§ What the task asks
A complete response lists each line of the data below that includes the word "directory".

§ Supplied information

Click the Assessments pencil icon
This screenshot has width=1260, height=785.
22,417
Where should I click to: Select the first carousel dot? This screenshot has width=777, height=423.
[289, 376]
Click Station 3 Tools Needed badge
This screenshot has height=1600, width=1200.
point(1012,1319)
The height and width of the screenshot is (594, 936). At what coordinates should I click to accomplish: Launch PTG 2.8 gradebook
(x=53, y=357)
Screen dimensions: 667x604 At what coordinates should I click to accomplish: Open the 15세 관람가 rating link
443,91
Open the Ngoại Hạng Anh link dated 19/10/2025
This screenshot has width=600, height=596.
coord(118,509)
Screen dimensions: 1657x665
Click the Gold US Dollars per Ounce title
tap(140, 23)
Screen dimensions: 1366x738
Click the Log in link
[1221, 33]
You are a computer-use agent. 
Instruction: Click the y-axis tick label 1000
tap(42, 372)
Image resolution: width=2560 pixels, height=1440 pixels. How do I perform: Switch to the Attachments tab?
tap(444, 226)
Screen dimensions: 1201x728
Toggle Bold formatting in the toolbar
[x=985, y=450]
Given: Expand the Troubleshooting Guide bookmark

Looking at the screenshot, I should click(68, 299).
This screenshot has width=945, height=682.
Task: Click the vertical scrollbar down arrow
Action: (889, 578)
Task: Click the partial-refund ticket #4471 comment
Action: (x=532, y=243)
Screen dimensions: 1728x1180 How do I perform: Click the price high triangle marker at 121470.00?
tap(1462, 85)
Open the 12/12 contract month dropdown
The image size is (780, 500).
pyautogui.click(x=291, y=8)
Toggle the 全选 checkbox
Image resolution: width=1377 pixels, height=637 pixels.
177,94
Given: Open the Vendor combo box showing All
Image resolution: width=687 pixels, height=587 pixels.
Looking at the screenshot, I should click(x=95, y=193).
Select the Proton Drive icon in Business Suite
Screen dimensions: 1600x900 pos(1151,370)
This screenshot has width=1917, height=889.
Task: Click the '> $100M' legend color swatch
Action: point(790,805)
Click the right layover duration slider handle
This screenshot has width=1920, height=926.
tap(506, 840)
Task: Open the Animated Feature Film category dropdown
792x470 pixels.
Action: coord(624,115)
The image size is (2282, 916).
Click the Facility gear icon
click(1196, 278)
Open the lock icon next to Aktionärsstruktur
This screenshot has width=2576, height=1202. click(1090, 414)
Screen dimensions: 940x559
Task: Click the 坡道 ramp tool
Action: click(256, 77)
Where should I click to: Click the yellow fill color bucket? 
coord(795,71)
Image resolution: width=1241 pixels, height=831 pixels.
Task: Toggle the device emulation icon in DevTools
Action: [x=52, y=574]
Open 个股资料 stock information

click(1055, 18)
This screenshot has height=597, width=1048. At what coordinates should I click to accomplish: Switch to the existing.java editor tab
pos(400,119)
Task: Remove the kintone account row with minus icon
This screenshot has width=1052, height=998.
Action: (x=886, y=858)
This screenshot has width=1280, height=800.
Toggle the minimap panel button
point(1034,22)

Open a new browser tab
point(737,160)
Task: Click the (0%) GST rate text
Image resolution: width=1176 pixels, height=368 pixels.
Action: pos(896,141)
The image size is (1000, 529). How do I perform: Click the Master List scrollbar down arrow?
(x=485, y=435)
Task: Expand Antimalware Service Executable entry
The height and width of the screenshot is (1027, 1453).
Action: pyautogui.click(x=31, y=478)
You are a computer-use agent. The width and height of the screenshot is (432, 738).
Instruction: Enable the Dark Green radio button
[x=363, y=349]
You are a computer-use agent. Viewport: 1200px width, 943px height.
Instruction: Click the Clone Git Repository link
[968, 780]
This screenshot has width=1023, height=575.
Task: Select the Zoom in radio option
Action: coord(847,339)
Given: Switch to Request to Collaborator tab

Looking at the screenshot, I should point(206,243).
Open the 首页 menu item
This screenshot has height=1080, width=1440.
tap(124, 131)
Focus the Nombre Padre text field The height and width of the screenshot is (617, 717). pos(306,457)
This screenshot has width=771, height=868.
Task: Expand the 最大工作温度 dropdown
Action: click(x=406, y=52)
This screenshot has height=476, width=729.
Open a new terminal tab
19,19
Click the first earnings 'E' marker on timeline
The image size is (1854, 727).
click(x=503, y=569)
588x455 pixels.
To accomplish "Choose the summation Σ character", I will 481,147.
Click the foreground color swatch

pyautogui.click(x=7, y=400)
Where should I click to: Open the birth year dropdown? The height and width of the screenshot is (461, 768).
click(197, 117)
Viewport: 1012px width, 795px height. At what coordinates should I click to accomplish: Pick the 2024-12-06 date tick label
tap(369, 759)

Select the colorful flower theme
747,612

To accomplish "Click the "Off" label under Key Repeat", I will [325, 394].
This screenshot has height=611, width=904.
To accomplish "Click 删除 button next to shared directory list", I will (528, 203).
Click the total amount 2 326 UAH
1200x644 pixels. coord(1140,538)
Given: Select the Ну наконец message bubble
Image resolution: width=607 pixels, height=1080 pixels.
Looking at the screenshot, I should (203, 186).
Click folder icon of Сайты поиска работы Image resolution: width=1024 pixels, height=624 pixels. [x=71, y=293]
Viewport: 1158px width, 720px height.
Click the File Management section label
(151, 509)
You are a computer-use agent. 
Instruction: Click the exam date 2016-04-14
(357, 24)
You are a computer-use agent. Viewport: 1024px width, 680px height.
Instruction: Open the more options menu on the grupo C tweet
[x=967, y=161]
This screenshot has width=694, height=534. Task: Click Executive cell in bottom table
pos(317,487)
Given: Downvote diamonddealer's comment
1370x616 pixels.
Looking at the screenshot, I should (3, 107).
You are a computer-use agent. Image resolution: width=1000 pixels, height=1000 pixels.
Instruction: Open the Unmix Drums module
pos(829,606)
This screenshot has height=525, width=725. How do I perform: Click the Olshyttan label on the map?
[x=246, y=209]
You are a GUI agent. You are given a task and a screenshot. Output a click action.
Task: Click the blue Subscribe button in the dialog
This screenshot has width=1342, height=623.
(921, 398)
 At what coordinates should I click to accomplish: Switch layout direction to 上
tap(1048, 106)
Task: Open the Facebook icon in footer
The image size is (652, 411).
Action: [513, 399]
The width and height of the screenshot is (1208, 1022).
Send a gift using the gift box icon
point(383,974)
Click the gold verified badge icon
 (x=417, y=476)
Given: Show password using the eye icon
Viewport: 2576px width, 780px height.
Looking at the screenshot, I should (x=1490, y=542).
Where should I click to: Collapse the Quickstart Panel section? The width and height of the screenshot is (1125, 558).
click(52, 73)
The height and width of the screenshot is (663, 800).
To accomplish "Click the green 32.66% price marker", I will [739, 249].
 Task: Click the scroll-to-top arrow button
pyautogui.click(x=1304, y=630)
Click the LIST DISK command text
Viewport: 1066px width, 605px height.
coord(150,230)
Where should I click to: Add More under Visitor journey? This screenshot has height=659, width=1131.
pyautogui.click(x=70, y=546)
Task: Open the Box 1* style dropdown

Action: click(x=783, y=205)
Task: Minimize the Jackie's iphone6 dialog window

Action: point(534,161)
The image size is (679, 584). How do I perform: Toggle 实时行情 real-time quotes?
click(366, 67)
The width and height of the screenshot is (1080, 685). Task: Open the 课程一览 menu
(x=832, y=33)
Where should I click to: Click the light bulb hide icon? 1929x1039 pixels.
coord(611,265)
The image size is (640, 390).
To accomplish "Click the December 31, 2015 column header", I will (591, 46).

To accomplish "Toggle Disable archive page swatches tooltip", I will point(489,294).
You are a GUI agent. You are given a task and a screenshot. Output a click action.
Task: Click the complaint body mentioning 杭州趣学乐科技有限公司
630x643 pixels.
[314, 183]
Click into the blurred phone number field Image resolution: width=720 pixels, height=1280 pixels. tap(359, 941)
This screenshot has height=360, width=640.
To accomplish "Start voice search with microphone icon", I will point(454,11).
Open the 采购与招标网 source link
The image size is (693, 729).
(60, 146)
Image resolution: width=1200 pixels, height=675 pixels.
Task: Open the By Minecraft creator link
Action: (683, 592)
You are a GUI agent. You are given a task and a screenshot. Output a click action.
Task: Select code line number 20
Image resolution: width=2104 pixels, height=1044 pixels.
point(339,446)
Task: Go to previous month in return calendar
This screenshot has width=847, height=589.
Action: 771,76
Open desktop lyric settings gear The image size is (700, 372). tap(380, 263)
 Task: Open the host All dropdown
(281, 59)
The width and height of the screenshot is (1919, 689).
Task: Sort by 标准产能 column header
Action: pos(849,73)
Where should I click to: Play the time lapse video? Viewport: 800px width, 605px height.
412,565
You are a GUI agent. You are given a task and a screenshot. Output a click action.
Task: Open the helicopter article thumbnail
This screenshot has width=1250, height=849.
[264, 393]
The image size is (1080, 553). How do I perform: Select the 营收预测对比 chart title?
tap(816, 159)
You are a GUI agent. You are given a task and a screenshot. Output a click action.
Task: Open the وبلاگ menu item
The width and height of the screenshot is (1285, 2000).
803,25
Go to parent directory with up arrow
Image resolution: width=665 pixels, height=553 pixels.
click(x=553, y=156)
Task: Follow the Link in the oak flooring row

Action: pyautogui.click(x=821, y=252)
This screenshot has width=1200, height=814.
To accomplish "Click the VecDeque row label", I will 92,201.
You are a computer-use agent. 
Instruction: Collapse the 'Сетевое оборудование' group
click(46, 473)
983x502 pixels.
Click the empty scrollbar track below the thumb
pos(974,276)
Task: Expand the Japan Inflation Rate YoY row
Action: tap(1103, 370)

§ The answer
To accomplish "Click 删除 button next to shared directory list", I will (528, 203).
Go to parent directory with up arrow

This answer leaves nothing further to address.